Thursday, December 8, 2016

Industrial rail project gathers steam with government push

Content image - Phnom Penh Post
A worker approaches a freight train as it prepares for departure from a railway station in Phnom Penh in April. Cambodia’s transport minister has announced plans to extend the domestic rail network into the Phnom Penh Special Economic Zone. Hong Menea

Transport Minister Sun Chanthol has vowed to reinvigorate a long-dormant project to connect the Kingdom’s sole operating railway line to the capital’s biggest industrial park – a move that would boost rail traffic ahead of the completion of a rail link to northwestern Cambodia and Thailand.
Chanthol said during the opening of a workshop for the National Logistics Council on Monday that his ministry was pushing Royal Railway, which owns a 30-year concession to operate the Kingdom’s railway network, to build a spur into the Phnom Penh Special Economic Zone (Phnom Penh SEZ).
“There are a lot of factories there and workers that need to travel to the zone,” he said.

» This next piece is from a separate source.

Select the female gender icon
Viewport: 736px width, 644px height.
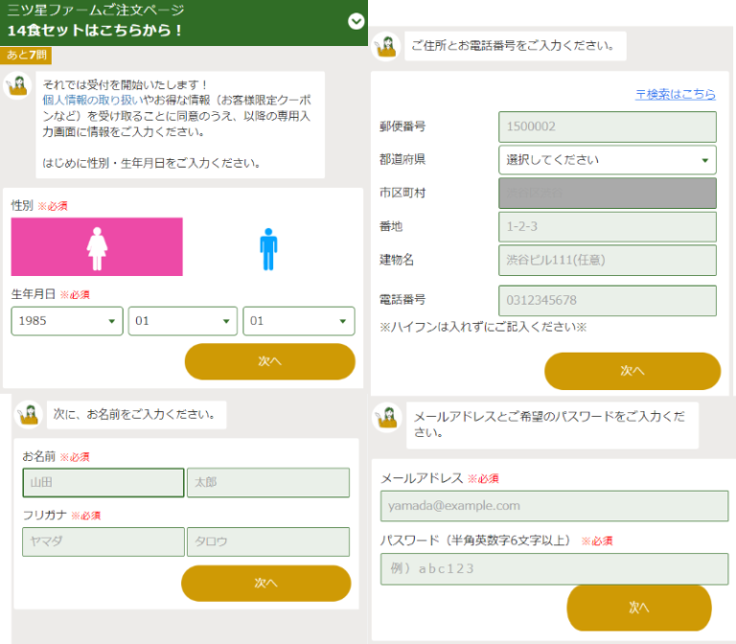[97, 247]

“This will benefit the railway and help the zone get goods to and from factories.”
A rail link was always on the cards. The 266-kilometre Southern Line that runs from Phnom Penh to Sihanoukville skirts the eastern edge of the 357-hectare industrial park – one reason for choosing its location nearly 20 kilometres west of the capital’s centre. However, currently all cargo transport is handled by container trucks.

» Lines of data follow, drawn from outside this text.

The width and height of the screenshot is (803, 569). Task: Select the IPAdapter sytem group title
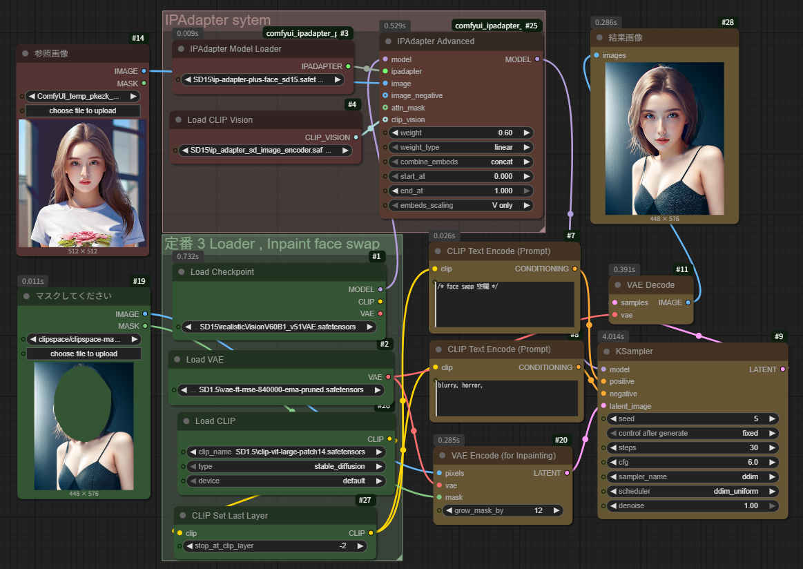pyautogui.click(x=218, y=20)
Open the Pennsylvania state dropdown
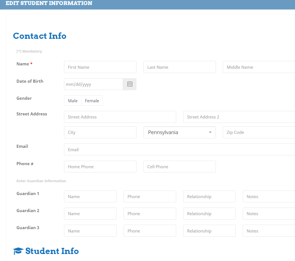Screen dimensions: 295x261 pyautogui.click(x=176, y=132)
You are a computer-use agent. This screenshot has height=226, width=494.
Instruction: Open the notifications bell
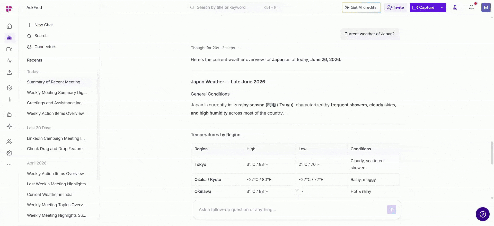(471, 7)
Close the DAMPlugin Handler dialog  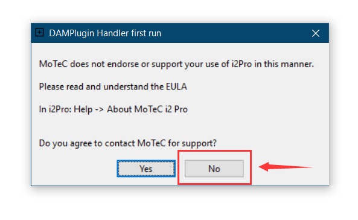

John Guiry, CEO of Royal Railway, said the decision to build a spur line into Phnom Penh SEZ was a “no-brainer”.
“The railway already runs just outside of the fence of the zone,” he explained. “All that needs to be developed is 30 metres of track.”
He added that with Chanthol’s support, it was clear that the small extension was soon on the horizon.
“We could start constructing the spur as soon as January when the rainy season is over and the land has dried up,” he said.
“We are all geared up to do our own rail work.”
However, he said Royal Railway was still awaiting a concrete plan from Phnom Penh SEZ and that the two companies were finalising a deal.
The plan made commercial sense for the 81 tenants operating in the industrial park, Guiry said.
“We are already shipping 40 to 80 containers to our dry port a week to be put on the railway,” he explained.
“And that costs companies $60 per container to drive approximately 2 kilometres.”
He said that the overall cost savings for Phnom Penh SEZ tenants would increase investment and place it in a better logistics position ahead of the opening of the 386-kilometre Northern Line. A portion of the line running 42-kilometres from Poipet to the Thai border is expected to open by the end of the year.
Meanwhile, state-run news agency AKP reported yesterday that Chanthol proposed a separate rail line that would run 8 kilometres from the capital’s airport to Phnom Penh SEZ, with a planned cost of nearly $4 million.
The rail link could improve transport for Phnom Penh SEZ’s 16,000 workers, increasing the safety of their commute and providing additional revenue to cover its costs.
“Even if we opened a passenger line that got at least 1,000 workers using it each day, it would pay for itself,” Guiry said.
Hiroshi Uematsu, CEO of Phnom Penh SEZ, was less optimistic that a plan was close to being finalised that would facilitate better access of trade to the industrial park.
“We are still in negotiations with Royal Railway about this, so it is still too early to give a full comment on if this will happen,” he said.